B. PLAINTIFFS' FRAUD CLAIMS (COUNTS ONE, FOUR AND SIX)

Defendants have moved to dismiss the general allegations of fraud contained in Plaintiffs' negligence count (Count 1), and the strict products liability and fraud claims (Counts Four and Six) on the grounds that these counts contain "general and conclusory allegations of fraud" that fail to comply with the pleading requirements of Rule 9(b). (Doc. 9, at 6-8). Upon review of the complaint, it appears that Defendants take issue with paragraphs nineteen (19), forty-two (42) and fifty-five (55), which state: "In taking the actions and omissions that caused these damages, Defendants were guilty of malice, oppression and fraud . . . ." (Doc. 1, at 5; Doc. 1, at 9; Doc. 1, at 11) (emphasis added). In response, Plaintiffs submit that the application of Rule 9(b) is relaxed when the factual information pertaining to the alleged fraud is within the control of the Defendants. (Doc. 10-1, at 3).
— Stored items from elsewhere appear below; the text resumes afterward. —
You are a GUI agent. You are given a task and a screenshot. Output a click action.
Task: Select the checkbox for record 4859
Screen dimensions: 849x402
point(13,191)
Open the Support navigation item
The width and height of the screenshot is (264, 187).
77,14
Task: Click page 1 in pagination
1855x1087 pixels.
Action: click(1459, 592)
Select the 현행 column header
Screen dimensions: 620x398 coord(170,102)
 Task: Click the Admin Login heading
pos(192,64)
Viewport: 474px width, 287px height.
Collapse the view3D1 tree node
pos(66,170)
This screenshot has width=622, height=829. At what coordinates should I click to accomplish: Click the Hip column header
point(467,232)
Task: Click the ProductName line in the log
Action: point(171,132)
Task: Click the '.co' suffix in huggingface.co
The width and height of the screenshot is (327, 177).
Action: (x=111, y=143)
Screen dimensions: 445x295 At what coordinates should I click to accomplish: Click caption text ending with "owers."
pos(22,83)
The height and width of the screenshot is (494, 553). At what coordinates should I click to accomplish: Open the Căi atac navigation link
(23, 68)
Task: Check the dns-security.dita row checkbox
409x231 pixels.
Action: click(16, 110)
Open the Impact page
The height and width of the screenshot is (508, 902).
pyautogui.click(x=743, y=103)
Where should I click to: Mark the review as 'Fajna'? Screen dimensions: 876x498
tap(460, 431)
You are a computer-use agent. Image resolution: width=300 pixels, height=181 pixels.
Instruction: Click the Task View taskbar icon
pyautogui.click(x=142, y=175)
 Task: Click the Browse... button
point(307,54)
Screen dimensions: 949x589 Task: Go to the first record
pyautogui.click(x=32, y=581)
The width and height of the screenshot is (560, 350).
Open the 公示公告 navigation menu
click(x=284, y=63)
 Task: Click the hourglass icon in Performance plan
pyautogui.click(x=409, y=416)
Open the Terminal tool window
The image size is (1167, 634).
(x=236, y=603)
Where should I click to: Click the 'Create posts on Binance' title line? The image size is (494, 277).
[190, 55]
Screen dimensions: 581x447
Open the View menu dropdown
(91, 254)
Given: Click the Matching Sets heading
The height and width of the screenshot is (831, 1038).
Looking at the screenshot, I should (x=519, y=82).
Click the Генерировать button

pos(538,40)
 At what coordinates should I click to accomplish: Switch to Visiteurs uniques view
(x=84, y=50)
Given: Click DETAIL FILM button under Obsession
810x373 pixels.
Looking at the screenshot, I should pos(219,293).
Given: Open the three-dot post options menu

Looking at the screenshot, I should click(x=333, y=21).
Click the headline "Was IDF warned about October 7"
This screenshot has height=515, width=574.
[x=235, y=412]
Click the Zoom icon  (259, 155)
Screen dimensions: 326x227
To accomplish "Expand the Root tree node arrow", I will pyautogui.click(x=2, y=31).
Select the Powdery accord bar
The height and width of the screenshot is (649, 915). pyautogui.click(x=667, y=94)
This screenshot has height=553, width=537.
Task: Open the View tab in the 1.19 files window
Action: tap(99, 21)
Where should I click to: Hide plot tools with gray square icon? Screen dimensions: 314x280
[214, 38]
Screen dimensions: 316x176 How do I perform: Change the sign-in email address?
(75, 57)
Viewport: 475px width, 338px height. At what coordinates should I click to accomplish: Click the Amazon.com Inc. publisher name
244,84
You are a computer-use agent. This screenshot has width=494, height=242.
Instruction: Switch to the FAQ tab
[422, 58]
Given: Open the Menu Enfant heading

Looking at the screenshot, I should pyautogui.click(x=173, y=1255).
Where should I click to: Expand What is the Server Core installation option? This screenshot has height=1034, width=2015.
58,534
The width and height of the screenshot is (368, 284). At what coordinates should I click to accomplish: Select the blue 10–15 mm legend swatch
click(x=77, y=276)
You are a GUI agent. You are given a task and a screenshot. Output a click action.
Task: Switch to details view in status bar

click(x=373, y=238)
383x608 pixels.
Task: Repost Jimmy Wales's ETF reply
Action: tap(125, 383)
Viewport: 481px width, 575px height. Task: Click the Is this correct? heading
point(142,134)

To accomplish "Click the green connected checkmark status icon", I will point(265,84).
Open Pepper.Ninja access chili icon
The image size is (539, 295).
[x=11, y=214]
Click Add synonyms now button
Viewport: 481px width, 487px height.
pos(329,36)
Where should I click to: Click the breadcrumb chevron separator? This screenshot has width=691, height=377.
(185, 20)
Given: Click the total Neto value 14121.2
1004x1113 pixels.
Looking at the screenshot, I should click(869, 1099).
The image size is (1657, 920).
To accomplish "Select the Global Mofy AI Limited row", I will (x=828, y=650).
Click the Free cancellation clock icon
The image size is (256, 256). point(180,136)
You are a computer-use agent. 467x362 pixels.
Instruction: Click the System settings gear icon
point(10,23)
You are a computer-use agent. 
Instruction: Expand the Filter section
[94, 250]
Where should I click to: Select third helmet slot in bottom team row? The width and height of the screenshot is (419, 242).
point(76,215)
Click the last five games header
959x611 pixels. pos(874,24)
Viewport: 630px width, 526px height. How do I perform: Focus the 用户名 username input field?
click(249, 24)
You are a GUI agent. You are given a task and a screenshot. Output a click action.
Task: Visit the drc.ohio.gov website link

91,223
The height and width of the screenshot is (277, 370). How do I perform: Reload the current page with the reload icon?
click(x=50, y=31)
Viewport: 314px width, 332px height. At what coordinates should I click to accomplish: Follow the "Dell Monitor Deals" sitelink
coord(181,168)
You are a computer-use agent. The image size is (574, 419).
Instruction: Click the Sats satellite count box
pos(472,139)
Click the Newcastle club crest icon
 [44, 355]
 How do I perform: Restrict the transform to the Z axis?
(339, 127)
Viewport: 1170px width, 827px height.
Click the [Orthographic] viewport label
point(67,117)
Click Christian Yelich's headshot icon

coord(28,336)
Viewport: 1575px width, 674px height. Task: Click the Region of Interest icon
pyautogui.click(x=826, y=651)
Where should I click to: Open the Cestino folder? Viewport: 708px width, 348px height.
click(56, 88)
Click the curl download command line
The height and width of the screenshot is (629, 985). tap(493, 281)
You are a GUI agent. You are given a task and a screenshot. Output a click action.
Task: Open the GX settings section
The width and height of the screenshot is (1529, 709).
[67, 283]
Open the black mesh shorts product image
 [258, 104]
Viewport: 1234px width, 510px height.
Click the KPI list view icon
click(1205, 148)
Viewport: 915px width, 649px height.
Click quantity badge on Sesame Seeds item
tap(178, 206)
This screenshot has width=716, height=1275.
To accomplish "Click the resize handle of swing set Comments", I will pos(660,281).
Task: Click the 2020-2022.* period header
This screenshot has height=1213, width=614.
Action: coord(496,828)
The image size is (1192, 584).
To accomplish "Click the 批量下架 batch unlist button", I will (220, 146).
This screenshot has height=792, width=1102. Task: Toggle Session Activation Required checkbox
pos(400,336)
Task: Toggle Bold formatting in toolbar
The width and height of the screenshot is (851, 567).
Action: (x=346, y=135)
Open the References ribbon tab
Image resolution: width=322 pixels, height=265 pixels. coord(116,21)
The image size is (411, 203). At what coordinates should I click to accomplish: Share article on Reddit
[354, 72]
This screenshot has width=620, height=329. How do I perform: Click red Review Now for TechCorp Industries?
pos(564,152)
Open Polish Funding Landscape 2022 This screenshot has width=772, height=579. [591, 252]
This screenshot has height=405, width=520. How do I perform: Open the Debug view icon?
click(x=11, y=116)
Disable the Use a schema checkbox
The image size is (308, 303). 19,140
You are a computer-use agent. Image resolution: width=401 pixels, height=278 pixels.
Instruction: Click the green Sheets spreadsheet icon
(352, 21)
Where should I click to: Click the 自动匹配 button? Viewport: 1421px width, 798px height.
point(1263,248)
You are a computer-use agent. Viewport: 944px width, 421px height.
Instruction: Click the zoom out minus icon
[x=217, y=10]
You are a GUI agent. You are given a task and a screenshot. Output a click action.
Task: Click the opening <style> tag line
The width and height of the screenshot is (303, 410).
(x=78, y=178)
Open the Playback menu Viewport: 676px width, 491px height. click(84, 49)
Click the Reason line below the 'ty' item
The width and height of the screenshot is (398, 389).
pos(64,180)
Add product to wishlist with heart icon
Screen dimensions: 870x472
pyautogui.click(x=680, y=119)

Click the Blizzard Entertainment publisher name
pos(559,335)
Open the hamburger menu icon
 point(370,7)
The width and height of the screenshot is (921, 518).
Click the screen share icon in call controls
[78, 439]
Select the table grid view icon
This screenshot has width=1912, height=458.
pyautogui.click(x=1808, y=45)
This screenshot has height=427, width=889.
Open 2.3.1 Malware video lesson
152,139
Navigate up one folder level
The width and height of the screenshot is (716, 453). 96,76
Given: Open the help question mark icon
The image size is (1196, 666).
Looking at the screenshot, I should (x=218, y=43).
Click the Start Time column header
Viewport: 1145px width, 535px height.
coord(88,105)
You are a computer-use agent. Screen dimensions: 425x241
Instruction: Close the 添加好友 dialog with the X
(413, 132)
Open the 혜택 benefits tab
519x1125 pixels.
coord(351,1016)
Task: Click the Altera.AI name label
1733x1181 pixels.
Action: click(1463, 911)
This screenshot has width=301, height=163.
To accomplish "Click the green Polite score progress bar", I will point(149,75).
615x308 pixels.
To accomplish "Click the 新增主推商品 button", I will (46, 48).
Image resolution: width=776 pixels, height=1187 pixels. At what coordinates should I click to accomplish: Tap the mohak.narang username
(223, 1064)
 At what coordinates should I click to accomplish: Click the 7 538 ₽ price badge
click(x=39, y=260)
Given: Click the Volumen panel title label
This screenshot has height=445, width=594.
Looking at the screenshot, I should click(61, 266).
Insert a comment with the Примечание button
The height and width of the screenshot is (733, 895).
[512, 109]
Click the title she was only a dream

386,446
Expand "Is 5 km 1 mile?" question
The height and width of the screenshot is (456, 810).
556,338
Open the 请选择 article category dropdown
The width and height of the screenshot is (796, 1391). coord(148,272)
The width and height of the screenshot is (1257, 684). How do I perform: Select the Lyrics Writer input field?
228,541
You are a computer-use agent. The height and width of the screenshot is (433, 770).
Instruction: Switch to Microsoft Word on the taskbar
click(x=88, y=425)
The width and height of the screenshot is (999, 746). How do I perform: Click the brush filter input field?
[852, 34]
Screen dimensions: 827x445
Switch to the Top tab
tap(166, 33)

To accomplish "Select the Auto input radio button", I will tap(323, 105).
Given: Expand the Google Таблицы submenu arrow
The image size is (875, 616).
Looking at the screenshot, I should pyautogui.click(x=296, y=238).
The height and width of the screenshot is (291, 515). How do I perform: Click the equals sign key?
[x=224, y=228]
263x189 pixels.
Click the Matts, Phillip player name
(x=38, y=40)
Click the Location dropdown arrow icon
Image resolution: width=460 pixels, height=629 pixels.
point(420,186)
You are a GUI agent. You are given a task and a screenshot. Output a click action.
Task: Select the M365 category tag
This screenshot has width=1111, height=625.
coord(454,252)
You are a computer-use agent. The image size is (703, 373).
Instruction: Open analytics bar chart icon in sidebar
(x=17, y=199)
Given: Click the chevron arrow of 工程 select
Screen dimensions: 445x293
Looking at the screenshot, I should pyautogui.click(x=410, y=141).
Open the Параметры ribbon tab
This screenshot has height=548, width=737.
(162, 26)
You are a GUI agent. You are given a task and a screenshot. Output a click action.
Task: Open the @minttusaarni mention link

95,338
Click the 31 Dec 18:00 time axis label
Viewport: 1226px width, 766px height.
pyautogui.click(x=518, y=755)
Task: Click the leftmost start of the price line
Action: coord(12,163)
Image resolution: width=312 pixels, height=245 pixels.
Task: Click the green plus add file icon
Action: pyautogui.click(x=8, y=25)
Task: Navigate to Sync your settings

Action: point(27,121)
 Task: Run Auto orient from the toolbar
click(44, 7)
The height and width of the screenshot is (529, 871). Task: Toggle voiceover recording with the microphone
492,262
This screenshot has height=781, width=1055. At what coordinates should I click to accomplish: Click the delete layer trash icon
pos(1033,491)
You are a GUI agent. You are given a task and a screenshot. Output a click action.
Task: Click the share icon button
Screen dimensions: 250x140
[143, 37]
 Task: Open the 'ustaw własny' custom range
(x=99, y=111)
Rule 9(b) of the Federal Rules of Civil Procedure requires a plaintiff alleging fraud or mistake to "plead with particularity the circumstances constituting fraud or mistake." Fed.R.Civ.P. 9(b). Consequently, when a litigant alleges fraud, he must plead "(1) a specific false representation of material fact (2) knowledge by the person who made it of its falsity; (3) ignorance of its falsity by the person to whom it was made; (4) the intention that it should be acted upon; and (5) that the plaintiff acted upon it to his damage." U.S. ex rel. Budike v. PECO Energy, 897 F.Supp. 2d 300, 316 (E.D. Pa. 2012)(citing Shapiro v. UJB Fin. Corp., 964 F.2d 272, 284 (3d Cir. 1992))."Rule 9(b) essentially requires Plaintiffs to allege the who, what, when, where and how elements to state a claim arising in fraud." See Weske v. Samsung Electronics, Am., Inc., 934 F. Supp. 2d 698, 703 (D.N.J. 2013), motion to certify appeal denied (Aug. 23, 2013) (citing In re Burlington Coat Factory Sec. Litig., 114 F.3d 1410, 1423 (3d Cir. 1997). This is to ensure "that defendants are placed on notice of the 'precise misconduct with which they are charged, and to safeguard defendants against spurious charges' of fraud." Craftmatic Sec. Litig. v. Kraftsow, 890 F.2d 628, 645 (3d Cir. 1989) (quoting Seville Industrial Machinery Corp. v. Southmost Machinery Corp., 742 F.2d 786, 791 (3d Cir. 1984), cert. denied, 469 U.S. 1211 (1985). However, "[w]here plaintiffs can demonstrate that specific information is in the exclusive control of the defendant, the Court relaxes the showing required under Rule 9(b)." Id.(citing In re Craftmatic Secs. Litig., 890 F.2d 628, 645 (3d Cir. 1989)).A plaintiff satisfies the pleading requirements of Rule 9(b) when a defendant has "fair notice" of the charges against him. U.S. ex rel. Budike v. PECO Energy, 897 F. Supp. 2d 300, 316 (E.D. Pa. 2012) (citing United States v. Kensington Hosp., 760 F.Supp. 1120, 1126 (E.D.Pa.1991)).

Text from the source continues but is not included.